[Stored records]
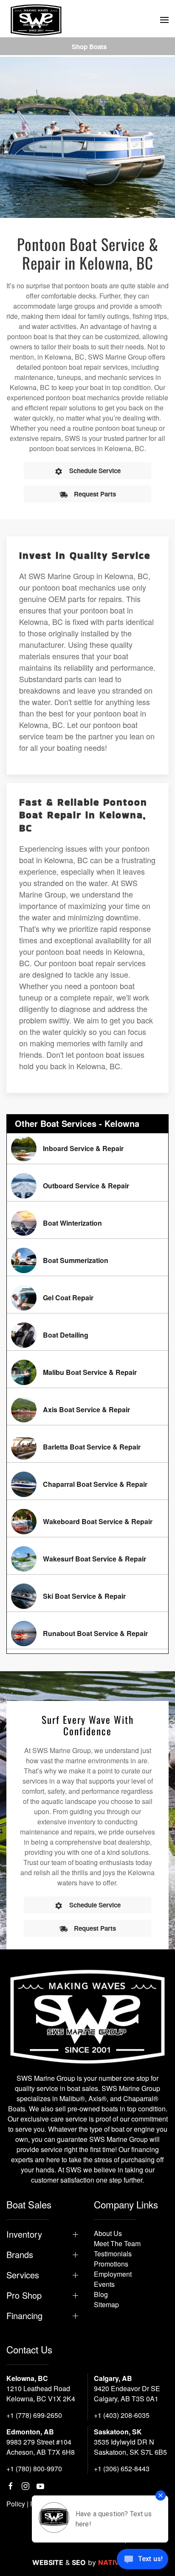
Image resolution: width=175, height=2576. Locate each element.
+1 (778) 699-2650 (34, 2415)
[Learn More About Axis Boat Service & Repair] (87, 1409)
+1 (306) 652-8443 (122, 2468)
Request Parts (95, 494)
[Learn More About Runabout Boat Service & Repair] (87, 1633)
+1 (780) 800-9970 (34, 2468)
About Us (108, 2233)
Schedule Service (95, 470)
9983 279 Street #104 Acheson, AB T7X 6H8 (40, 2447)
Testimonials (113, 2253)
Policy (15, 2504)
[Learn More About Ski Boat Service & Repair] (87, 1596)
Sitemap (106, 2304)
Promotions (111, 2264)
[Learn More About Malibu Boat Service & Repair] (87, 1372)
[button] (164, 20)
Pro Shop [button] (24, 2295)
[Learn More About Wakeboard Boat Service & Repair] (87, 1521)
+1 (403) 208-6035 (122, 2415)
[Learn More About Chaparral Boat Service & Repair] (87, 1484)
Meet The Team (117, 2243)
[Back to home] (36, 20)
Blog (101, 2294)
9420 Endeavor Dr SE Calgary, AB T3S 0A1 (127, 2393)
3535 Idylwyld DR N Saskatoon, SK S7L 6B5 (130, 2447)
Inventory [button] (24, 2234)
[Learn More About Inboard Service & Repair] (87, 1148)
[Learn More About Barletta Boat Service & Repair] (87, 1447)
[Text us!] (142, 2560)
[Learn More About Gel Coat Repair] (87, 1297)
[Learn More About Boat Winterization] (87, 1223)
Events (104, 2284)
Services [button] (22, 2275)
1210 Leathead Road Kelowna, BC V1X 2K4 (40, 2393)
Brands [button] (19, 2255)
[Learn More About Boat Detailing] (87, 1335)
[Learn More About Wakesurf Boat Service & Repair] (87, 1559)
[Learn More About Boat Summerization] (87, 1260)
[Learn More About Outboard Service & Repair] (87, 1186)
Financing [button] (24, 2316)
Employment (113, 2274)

Exercise instructions: Give back exactly the lines from the first line of the data through the line with "Meet The Team (117, 2243)", pictures excluded.

Result for this exercise:
Image resolution: width=175, height=2576. Locate each element.
+1 (778) 699-2650 (34, 2415)
[Learn More About Axis Boat Service & Repair] (87, 1409)
+1 (306) 652-8443 (122, 2468)
Request Parts (95, 494)
[Learn More About Runabout Boat Service & Repair] (87, 1633)
+1 (780) 800-9970 (34, 2468)
About Us (108, 2233)
Schedule Service (95, 470)
9983 279 Street #104 Acheson, AB T7X 6H8 (40, 2447)
Testimonials (113, 2253)
Policy (15, 2504)
[Learn More About Ski Boat Service & Repair] (87, 1596)
Sitemap (106, 2304)
Promotions (111, 2264)
[Learn More About Malibu Boat Service & Repair] (87, 1372)
[button] (164, 20)
Pro Shop [button] (24, 2295)
[Learn More About Wakeboard Boat Service & Repair] (87, 1521)
+1 (403) 208-6035 (122, 2415)
[Learn More About Chaparral Boat Service & Repair] (87, 1484)
Meet The Team (117, 2243)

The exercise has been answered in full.